__TASK REQUIREMENTS__
Write out each line of the records that has "link" in it.

__DATA SUPPLIED__
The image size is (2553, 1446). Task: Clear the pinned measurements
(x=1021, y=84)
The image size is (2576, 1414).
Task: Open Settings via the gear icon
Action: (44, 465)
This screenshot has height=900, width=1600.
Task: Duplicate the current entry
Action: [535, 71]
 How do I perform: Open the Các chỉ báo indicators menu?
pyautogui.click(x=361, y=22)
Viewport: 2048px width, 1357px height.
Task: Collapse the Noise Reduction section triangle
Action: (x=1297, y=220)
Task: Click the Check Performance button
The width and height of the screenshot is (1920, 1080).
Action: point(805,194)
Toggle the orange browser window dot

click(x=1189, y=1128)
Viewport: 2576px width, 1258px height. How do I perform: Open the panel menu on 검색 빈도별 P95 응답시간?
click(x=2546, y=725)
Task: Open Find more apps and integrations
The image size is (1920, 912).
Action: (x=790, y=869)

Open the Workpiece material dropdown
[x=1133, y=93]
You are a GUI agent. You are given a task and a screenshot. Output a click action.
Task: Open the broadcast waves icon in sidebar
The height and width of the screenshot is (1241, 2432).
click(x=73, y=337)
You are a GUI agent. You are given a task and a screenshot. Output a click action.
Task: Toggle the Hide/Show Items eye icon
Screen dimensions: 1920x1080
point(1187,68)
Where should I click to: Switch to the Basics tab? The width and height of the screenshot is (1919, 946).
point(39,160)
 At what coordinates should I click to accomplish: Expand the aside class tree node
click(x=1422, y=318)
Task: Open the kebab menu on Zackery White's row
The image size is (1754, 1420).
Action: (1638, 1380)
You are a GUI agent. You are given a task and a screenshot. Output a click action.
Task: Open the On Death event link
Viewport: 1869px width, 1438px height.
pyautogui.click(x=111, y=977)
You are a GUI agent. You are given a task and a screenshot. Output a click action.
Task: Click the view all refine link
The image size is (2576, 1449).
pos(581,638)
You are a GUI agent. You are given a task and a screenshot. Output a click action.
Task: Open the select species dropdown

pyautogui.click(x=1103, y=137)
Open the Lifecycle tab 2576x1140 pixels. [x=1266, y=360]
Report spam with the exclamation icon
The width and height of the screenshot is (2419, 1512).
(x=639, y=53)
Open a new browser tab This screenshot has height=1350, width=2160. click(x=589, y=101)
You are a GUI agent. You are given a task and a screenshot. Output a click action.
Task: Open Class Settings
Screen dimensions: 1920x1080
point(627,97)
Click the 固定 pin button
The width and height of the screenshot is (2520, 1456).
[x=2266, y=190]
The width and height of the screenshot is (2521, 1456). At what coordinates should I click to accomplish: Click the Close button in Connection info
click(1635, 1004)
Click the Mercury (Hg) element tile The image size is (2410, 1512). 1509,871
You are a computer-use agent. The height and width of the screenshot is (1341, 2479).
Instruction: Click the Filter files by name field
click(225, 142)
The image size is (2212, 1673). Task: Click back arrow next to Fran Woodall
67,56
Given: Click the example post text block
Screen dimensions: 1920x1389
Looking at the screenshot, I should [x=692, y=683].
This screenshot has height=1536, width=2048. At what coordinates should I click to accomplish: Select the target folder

__FINISHED EXERCISE__
Task: Open the On Death event link
Task: Click the view all refine link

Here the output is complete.